6. Il primo motivo risulta conseguentemente inammissibile.

7. Con il secondo motivo, deducendo la violazione dell’art. 2094 c.c. e dell’art. 2 del medesimo contratto collettivo, nonchè vizio di motivazione e nullità della sentenza, il ricorrente censura la sentenza per avere la Corte di appello erroneamente ritenuto che la proposizione della domanda nel senso dell’accertamento di un rapporto subordinato di lavoro giornalistico con la qualifica di redattore ordinario le precludesse la possibilità di verificare la sussistenza di un rapporto di lavoro con la diversa qualifica di collaboratore fisso e di attribuire le conseguenti differenze retributive.

8. Il motivo è fondato e deve essere accolto.

9. E’ infatti consolidato e risalente, nella giurisprudenza di questa Corte, l’orientamento, secondo il quale non osta all’accertamento dell’esistenza di un rapporto subordinato di collaborazione fissa la circostanza che il ricorrente abbia chiesto di essere qualificato come redattore ordinario, in quanto l’individuazione della qualifica, nell’ambito del rapporto di lavoro subordinato del quale è stato domandato l’accertamento, è compito del giudice, il quale ben può, a fronte di una richiesta di qualifica superiore (come quella di redattore ai sensi dell’art. 1 del contratto giornalistico), ritenere sussistente una qualifica diversa (come quella di collaboratore fisso ai sensi dell’art. 2 dello stesso contratto): cfr., fra le molte, Cass. n. 3168/1990.

10. Nell’accoglimento del secondo resta assorbito il terzo motivo, con il quale il ricorrente si duole dell’omessa pronuncia sul motivo di gravame concernente il regolamento delle spese del primo grado di giudizio e della violazione degli artt. 91 e 92 c.p.c., da parte della Corte territoriale.

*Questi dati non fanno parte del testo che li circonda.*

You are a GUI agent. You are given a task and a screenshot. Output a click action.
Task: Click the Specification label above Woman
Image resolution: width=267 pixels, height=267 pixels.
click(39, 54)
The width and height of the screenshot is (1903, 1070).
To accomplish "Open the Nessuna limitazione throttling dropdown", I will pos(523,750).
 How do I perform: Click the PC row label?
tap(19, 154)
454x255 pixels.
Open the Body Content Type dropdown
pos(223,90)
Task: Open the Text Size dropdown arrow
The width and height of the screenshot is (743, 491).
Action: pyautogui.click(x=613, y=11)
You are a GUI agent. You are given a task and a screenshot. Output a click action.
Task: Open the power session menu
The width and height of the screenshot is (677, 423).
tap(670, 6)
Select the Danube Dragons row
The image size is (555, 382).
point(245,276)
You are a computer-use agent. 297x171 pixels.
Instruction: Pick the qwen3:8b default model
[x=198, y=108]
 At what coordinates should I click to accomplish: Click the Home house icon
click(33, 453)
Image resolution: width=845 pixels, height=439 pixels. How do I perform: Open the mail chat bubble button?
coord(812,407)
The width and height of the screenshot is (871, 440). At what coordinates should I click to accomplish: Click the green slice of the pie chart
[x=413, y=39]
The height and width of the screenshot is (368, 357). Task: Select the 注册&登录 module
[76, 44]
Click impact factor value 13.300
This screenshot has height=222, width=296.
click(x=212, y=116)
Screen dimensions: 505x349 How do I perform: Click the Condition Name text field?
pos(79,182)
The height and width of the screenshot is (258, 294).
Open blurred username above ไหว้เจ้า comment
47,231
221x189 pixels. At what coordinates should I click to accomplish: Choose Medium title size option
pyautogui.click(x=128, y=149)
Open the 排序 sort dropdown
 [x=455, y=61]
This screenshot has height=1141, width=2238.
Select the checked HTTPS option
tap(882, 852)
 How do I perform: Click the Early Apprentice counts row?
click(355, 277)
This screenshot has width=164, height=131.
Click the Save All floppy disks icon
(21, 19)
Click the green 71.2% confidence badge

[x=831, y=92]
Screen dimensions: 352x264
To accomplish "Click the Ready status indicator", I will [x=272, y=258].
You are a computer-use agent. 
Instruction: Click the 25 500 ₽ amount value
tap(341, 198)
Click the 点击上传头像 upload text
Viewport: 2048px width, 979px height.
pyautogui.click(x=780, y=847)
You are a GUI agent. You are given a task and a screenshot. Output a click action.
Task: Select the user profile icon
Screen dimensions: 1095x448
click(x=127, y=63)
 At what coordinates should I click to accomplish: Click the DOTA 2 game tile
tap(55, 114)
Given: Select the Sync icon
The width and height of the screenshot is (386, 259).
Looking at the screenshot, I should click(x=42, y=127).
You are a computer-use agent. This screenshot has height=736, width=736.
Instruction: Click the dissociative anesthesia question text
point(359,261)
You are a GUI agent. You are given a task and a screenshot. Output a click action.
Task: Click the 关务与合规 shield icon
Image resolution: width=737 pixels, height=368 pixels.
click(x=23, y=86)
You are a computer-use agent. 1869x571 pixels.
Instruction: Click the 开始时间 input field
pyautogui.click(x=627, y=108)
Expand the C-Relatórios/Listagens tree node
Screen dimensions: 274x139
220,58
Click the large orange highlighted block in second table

11. In definitiva, l’impugnata sentenza della Corte d’appello di Roma deve essere cassata in relazione al motivo accolto e la causa rinviata, anche per la liquidazione delle spese del presente giudizio, alla medesima Corte in diversa composizione, la quale, nel procedere a nuovo esame della fattispecie dedotta, avrà cura di attenersi al principio di diritto sopra richiamato al n. 9.

P.Q.M.

La Corte accoglie il secondo motivo di ricorso, dichiarato inammissibile il primo e assorbito il terzo; cassa la sentenza impugnata in relazione al motivo accolto e rinvia, anche per le spese, alla Corte di appello di Roma in diversa composizione.

Così deciso in Roma, nella Camera di consiglio, il 13 settembre 2018.